5.4 Policy Hill-Climbing Another algorithm that uses Q-learning to play mixed strategies in multi-agent stochastic systems is policy hill-climbing (PHC) [23]. The principal of this algorithm can be understood taking a Hill as an example. A hill to a great extent can be imagined as the graph of a n-degree polynomial equation. Given any random point on this graph (or hill), we check the corresponding points in the neighborhood (that is, point with slightly smaller and slightly larger values) and check the corresponding Q value.
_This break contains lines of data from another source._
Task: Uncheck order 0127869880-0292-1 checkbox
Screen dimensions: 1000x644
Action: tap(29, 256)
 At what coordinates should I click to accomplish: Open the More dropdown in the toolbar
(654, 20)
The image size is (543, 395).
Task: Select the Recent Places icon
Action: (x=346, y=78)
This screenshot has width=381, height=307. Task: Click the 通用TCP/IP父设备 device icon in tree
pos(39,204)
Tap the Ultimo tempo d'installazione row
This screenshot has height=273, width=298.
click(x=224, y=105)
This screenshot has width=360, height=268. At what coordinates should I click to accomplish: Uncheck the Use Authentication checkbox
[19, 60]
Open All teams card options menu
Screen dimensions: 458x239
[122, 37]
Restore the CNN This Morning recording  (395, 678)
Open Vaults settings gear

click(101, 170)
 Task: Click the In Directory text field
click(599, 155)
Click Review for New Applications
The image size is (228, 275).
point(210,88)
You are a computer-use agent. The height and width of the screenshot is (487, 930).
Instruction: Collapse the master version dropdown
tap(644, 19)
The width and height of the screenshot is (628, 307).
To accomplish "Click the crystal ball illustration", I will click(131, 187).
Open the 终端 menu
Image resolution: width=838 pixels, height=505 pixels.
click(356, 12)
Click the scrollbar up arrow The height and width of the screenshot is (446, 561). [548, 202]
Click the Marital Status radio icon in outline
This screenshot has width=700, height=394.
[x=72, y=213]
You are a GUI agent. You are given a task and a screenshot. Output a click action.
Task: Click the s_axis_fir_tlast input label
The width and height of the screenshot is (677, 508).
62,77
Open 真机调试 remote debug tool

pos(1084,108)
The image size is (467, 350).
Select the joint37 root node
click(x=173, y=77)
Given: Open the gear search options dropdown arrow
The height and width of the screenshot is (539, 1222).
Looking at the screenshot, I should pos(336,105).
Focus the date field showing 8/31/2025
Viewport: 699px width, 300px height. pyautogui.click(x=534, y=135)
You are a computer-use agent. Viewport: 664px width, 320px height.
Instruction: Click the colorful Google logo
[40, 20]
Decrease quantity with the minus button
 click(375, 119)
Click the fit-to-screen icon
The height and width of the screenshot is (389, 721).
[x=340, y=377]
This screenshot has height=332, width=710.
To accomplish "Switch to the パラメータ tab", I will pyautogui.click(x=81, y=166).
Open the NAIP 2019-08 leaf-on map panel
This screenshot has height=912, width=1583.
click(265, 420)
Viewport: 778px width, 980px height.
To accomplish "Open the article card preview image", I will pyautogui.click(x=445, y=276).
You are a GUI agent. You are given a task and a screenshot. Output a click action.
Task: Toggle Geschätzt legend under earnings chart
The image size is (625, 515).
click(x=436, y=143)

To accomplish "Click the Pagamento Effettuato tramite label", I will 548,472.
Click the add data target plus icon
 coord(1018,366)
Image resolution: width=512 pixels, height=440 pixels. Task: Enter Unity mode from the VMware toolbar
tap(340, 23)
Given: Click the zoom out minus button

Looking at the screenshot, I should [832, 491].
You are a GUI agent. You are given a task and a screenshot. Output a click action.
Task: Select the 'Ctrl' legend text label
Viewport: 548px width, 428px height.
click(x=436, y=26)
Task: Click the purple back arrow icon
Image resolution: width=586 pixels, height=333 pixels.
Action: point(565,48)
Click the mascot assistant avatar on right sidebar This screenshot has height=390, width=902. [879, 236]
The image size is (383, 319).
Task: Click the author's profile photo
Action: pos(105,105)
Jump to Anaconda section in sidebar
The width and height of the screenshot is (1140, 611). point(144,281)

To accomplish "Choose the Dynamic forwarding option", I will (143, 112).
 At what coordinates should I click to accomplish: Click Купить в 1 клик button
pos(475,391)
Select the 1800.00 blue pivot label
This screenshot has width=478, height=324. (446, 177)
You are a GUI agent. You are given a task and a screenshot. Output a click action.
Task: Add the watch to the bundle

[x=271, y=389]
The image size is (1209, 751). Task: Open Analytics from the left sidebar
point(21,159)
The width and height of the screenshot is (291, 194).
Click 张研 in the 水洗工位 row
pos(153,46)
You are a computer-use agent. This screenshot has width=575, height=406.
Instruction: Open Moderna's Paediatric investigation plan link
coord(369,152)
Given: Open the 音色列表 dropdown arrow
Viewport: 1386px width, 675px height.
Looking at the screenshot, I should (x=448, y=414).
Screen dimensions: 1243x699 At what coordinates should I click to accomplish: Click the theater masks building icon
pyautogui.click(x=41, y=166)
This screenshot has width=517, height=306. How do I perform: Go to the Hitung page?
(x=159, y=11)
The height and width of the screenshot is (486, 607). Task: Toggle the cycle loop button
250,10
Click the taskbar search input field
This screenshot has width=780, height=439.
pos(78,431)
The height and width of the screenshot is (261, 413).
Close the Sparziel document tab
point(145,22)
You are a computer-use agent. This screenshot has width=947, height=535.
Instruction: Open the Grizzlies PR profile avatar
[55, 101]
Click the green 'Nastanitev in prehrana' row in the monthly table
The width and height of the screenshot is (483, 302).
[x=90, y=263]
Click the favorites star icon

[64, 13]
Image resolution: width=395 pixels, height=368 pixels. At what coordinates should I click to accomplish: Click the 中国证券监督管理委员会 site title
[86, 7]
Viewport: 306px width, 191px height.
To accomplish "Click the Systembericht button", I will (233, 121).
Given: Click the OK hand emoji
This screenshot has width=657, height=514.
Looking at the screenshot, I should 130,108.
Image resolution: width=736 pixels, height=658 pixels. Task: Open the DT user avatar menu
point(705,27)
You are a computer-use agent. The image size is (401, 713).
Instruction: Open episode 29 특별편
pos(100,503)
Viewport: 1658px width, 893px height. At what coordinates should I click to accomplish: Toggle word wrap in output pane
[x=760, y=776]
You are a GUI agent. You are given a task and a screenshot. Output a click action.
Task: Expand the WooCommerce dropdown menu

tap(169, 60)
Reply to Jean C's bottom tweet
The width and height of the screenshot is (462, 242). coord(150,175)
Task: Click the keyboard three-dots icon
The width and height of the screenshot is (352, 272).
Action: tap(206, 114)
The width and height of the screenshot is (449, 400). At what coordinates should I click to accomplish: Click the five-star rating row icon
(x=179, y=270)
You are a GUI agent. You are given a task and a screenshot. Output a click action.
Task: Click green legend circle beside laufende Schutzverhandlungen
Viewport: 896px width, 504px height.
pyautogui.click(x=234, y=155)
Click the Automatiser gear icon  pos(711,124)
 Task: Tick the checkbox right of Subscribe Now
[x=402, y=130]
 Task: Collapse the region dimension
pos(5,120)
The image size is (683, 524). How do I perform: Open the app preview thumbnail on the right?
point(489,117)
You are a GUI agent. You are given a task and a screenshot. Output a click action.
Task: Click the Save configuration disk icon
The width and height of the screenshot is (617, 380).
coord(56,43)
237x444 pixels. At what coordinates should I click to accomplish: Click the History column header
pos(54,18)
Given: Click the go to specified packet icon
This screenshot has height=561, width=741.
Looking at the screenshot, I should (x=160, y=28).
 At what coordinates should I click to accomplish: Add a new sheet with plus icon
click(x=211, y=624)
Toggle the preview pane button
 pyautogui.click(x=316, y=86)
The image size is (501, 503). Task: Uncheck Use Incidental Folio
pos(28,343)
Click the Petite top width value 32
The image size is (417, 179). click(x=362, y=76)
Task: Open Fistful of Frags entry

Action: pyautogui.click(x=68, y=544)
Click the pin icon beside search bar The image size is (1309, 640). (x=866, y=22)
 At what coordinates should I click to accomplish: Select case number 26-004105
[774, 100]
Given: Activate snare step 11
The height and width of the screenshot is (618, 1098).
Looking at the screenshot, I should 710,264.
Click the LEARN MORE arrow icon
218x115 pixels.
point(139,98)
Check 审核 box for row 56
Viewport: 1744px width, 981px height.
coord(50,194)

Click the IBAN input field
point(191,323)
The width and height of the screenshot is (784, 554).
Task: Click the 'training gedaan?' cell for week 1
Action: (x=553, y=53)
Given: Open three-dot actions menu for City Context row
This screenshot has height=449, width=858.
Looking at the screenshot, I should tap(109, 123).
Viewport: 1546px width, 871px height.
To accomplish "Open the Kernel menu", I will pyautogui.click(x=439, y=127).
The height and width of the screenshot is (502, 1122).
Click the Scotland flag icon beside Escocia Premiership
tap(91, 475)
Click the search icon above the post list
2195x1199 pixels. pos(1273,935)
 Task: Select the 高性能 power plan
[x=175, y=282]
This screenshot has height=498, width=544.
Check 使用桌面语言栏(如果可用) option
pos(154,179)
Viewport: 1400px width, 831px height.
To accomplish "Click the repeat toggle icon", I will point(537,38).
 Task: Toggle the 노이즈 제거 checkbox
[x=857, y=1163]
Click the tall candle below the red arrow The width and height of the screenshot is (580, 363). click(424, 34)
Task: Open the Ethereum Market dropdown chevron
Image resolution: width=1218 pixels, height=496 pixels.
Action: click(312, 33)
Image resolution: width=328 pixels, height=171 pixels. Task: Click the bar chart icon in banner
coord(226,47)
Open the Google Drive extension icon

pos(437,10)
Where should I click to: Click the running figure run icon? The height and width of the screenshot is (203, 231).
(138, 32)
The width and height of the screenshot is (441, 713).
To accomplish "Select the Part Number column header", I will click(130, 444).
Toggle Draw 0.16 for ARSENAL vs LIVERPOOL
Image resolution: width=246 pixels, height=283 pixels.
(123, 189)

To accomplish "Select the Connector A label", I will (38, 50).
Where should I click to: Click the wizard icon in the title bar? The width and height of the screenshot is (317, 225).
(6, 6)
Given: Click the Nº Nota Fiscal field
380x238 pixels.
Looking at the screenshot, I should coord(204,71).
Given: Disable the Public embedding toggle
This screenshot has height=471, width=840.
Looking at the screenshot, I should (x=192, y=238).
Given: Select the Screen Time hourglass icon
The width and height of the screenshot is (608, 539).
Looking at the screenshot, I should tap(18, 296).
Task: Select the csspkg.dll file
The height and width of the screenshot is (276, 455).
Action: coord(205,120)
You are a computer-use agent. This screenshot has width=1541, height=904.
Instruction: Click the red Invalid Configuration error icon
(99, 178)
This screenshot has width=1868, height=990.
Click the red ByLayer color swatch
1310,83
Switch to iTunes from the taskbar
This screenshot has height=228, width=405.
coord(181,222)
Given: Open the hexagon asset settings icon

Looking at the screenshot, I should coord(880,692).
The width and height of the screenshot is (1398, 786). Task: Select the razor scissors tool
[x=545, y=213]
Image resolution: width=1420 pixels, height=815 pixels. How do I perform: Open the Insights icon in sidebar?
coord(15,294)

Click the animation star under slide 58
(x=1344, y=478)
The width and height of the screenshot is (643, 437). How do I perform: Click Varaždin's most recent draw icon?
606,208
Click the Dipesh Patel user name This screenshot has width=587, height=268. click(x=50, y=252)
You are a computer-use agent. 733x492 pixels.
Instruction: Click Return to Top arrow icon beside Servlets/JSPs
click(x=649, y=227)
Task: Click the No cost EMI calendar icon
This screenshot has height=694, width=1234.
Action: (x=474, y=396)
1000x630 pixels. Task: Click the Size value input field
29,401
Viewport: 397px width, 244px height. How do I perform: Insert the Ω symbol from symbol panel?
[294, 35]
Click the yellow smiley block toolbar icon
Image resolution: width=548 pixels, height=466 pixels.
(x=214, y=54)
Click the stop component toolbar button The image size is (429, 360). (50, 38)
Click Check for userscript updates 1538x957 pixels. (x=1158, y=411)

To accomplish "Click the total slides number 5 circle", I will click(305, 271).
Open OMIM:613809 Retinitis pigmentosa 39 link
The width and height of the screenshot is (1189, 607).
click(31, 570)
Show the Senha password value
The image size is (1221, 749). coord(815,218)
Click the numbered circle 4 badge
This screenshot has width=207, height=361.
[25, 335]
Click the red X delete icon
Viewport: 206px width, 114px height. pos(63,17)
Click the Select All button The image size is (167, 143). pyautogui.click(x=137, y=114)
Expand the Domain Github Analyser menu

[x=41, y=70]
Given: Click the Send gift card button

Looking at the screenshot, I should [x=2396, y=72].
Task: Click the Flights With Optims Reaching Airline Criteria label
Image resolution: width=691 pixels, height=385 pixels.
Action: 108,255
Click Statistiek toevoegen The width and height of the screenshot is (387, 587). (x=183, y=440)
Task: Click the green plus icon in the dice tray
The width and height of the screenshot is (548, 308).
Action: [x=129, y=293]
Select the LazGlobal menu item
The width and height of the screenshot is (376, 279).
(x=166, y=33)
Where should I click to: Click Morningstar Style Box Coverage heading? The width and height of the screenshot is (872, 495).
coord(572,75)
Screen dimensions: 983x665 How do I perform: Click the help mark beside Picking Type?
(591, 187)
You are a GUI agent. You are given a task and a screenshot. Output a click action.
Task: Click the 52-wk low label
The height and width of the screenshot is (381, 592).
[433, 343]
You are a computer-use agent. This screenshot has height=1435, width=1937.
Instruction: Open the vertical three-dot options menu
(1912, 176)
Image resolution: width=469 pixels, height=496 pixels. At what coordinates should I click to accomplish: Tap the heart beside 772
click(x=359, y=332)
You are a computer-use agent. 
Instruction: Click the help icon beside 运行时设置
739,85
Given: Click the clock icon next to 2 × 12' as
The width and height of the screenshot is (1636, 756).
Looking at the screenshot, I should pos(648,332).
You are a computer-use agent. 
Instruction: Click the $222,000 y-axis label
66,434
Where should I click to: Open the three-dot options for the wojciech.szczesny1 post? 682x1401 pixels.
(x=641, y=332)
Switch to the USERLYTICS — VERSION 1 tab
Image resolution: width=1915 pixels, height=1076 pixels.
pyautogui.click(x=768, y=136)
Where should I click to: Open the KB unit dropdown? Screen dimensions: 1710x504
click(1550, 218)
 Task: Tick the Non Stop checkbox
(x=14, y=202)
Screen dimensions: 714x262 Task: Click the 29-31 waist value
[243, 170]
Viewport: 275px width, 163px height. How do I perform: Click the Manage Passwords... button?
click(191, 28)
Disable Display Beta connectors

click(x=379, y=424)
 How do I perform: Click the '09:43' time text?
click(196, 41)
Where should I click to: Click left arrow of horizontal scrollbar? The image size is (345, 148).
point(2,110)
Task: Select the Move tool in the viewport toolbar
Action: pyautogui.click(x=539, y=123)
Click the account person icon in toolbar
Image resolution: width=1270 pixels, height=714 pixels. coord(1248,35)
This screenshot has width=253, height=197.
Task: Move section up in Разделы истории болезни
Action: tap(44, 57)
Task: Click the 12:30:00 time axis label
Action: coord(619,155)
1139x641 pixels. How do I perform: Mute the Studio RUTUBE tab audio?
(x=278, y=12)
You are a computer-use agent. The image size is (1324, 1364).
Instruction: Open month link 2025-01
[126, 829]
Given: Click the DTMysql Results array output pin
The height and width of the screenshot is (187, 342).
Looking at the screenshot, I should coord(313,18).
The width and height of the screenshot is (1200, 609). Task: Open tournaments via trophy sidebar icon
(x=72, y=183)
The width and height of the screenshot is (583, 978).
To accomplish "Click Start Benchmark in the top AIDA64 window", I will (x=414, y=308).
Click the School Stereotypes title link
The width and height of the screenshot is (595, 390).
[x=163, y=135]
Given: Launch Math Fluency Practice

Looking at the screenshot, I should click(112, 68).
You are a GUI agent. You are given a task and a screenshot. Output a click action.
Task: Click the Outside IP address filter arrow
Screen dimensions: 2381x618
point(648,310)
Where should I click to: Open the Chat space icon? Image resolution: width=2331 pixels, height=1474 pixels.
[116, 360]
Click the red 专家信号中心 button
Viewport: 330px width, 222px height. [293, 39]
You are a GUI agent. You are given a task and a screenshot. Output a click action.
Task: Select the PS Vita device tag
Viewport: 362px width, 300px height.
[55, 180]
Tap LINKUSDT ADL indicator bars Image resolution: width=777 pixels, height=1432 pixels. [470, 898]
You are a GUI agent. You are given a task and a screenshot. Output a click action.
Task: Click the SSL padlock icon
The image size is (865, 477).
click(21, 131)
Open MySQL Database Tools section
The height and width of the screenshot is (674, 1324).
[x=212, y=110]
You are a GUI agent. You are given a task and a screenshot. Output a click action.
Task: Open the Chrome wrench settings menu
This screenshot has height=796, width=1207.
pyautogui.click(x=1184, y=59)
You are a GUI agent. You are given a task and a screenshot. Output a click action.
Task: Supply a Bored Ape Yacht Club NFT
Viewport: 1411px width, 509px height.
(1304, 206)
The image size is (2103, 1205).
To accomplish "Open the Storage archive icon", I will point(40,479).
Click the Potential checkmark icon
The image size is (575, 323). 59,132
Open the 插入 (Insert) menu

We then move toward the higher Q value and after a particular number of iterations, we reach the global maxima or minima hence achieving a state of equilibrium. Hence this algorithm is called Policy Hill-Climbing. This method performs hill-climbing in the space of mixed policies. Here, Q values are maintained just as we see in the naive Q-learning but here, along with that, PCH also keeps track of the current mixed policy. This policy is improved by increasing the probability that it selects the highest valued action according to a learning rate alpha. As the value of alpha approaches 1, the algorithm starts behaving as our traditional Q-learning, and when = 1, it is completely the same as Q-learning. This method just like Q-learning is not only rational but will also converge to an optimal policy as long as the other agents are following only one particular strategy instead of a complex strategy [23].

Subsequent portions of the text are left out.